Вообще, с деньгами и у Ростика стало не совсем хорошо, но он так мало тратил за последние недели, что сумел собрать увесистый кошель металлических градин... Вот только они слишком быстро таяли.
А как-то раз Рост проснулся среди ночи, словно от толчка в бок. Он поднял голову и осмотрелся, все было как всегда. В окошко несильно светил уличный фонарь, установленный, по местному обычаю, на перекрестке, его вещи лежали на стуле и столе, отбрасывая странные тени, знакомый потолок нависал над ним и не грозил обрушиться... Вот только Рост понял, что теперь знает что-то, о чем не подозревал, когда укладывался спать. Он сосредоточился, даже кулаки стиснул, словно собирался драться со всеми губисками разом, и тогда...
Это было всего лишь слово. Первое слово «ключа» к его сознанию. Оно звучало странно, Ростик произнес его вслух:
— Трампан.
Как всегда с языком несупенов, оно имело массу значений. Рост попробовал их перечислись, потом расширил поле значений, попробовал вспомнить фразы, в которых оно фигурировало... Но вспомнил только одну, ту, случайно проговоренную и не переведенную ярком, которая послужила для его узнавания.

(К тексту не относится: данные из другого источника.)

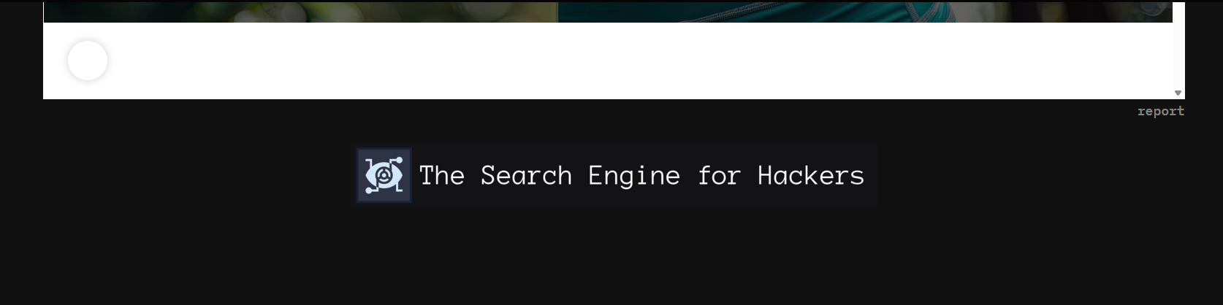
Task: Click the word Hackers in the tagline
Action: click(810, 176)
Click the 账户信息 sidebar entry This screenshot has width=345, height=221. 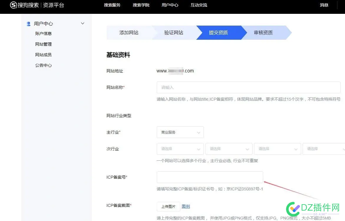point(43,33)
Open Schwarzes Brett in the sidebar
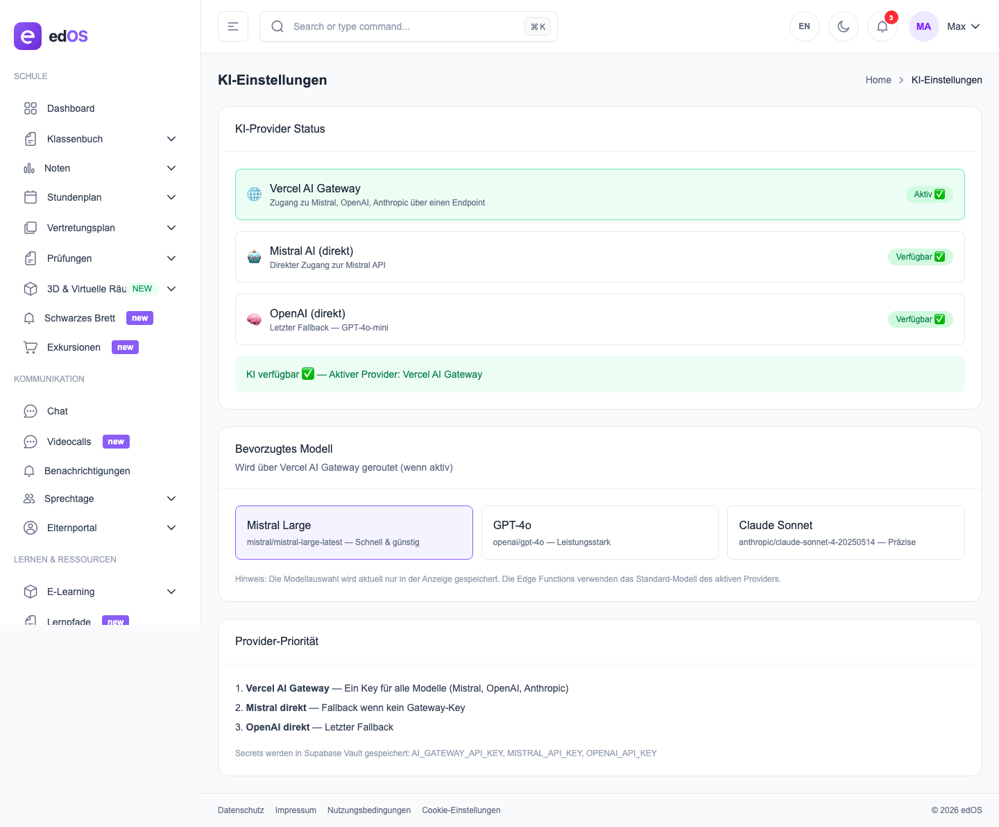 pos(80,318)
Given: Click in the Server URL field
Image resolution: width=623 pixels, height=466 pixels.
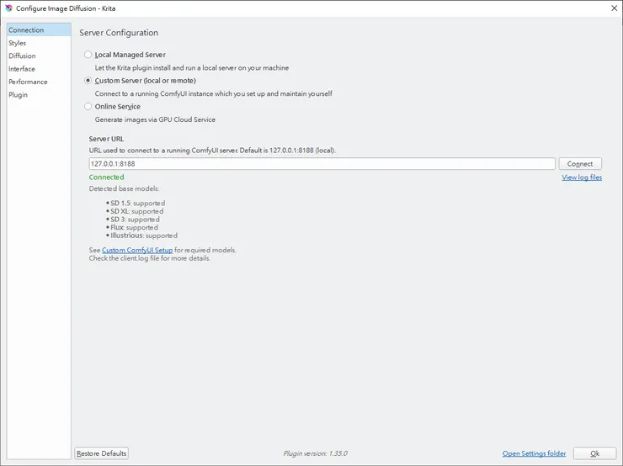Looking at the screenshot, I should click(322, 164).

Кажется, значение, которое оно могло иметь, ближе всего было к более современному для языка пурпурных слову Нуркес...
И что это мне дает, спросил себя Ростик. Да почти ничего, почти все осталось по-прежнему, вот только... Да, каким-то образом его обычные мысли теперь были чуть более защищены от «прослушивания» чегетазурами любого ранга и в любом его состоянии. Он изживал это ярмо несвободы мышления, он освобождался!

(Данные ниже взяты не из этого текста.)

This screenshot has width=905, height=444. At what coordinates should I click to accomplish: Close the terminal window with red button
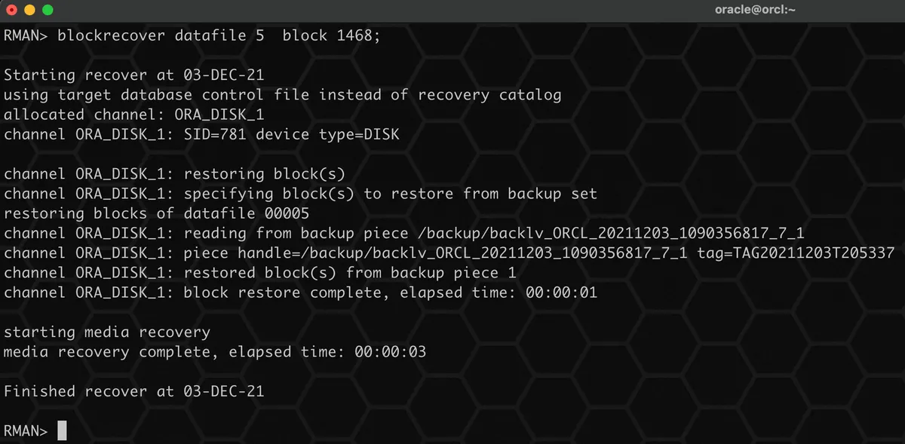12,11
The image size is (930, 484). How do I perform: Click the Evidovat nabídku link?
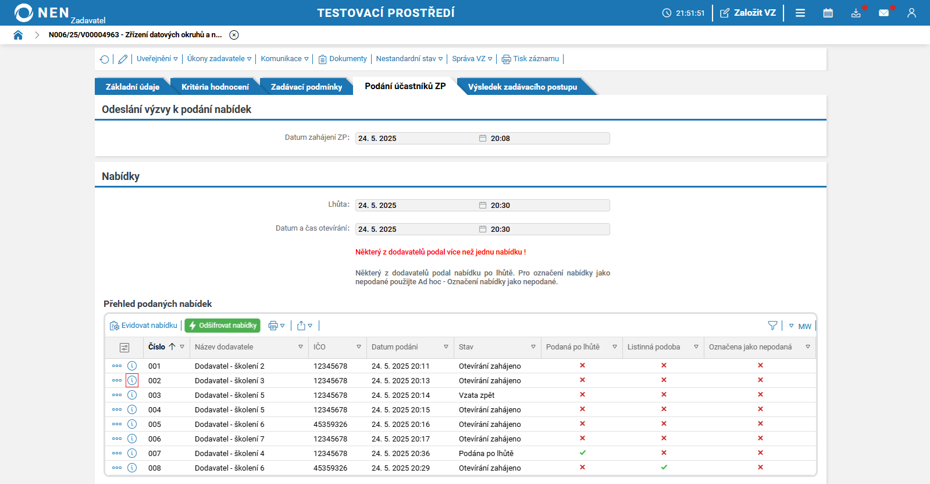pyautogui.click(x=144, y=326)
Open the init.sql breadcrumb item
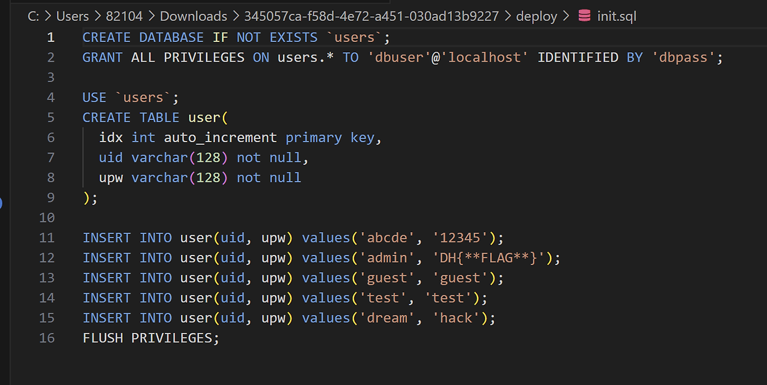This screenshot has width=767, height=385. [x=617, y=16]
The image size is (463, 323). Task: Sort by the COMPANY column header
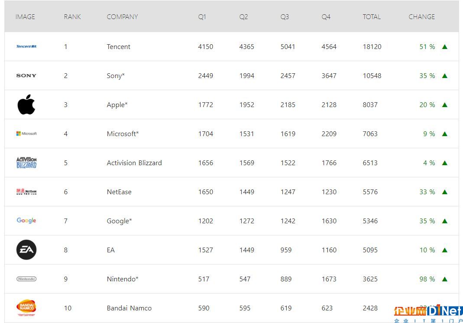click(x=122, y=17)
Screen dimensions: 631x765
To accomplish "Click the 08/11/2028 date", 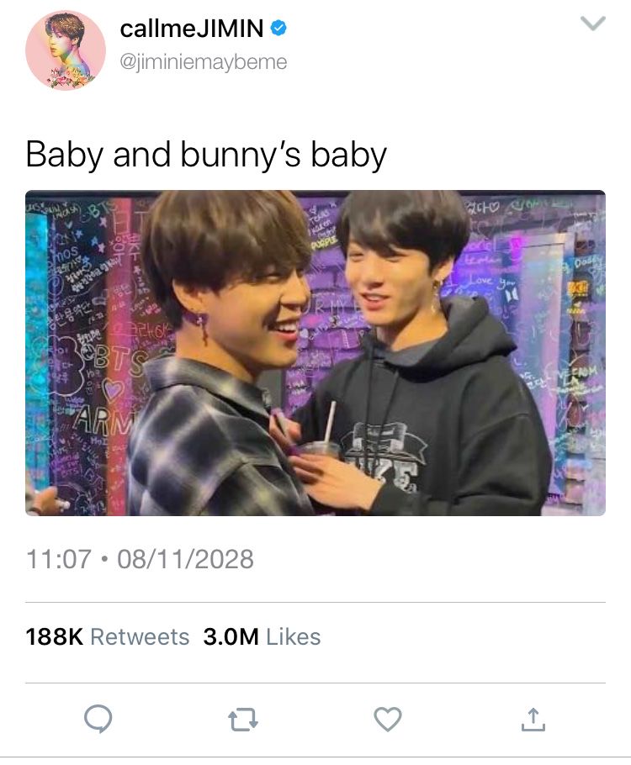I will click(186, 559).
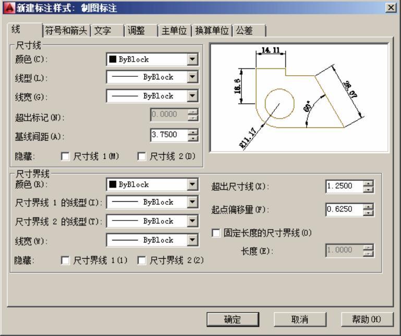
Task: Tick the 尺寸界线 1 hide checkbox
Action: [65, 260]
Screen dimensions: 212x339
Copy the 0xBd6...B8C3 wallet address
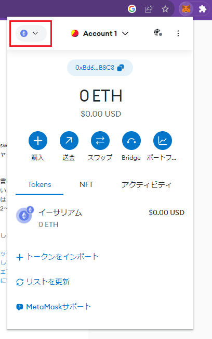tap(100, 68)
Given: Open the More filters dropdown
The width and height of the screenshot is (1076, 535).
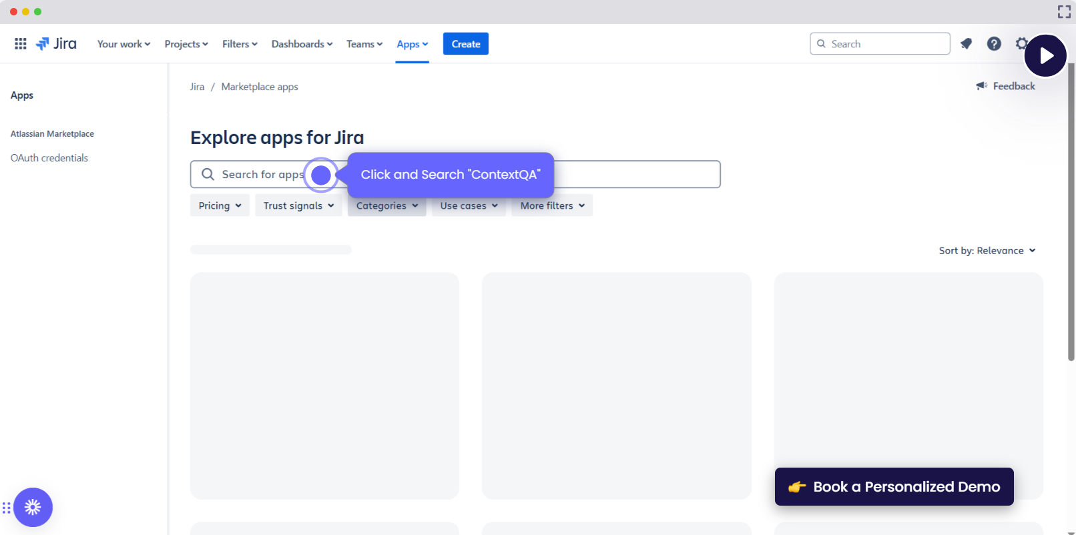Looking at the screenshot, I should [552, 205].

И вдруг, со всей очевидностью, какая иногда на него накатывала после сеанса прозрения, он понял, что второе слово ключа, как бы он ни использовал Ободранного, найти будет невозможно. Следовало менять тактику незаметно и, главное, мотивированно. Ему нужно было теперь сделать что-то такое, что позволило бы ему изменить ситуацию, в которой он оказался. Только так он сохранит свою игру в тайне, только так он сумеет выиграть.

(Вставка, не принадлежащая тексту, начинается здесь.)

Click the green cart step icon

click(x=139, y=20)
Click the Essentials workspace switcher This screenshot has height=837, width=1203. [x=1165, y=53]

Но в эту ночь Ростик ничего больше придумывать не стал, просто уснул, убаюкав себя радостью первой победы. Хотя ее использование требовало осторожности. Но теперь он был все равно уверен — он научится, обретет, вернет себе способность думать «по-своему». И никакие чегетазуры его в этом не остановят.
Глава 16
Иногда, особенно по ночам, Рост вдруг начинал чувствовать себя очень плохо. Причем это были какие-то внушенные ему на расстоянии, тяжелые, угнетающие образы, что-то бесформенное, способное довести его до галлюцинаций. В какой-то момент он даже стал бояться этой своей зависимости от кошмаров. Боялся, что однажды откроет после сна глаза и увидит... Допустим, стоящего около его кровати ярка или даже несупена, которого не будет на самом-то деле, но Рост вынужден будет почему-то подчиняться ему... Это было невыносимо.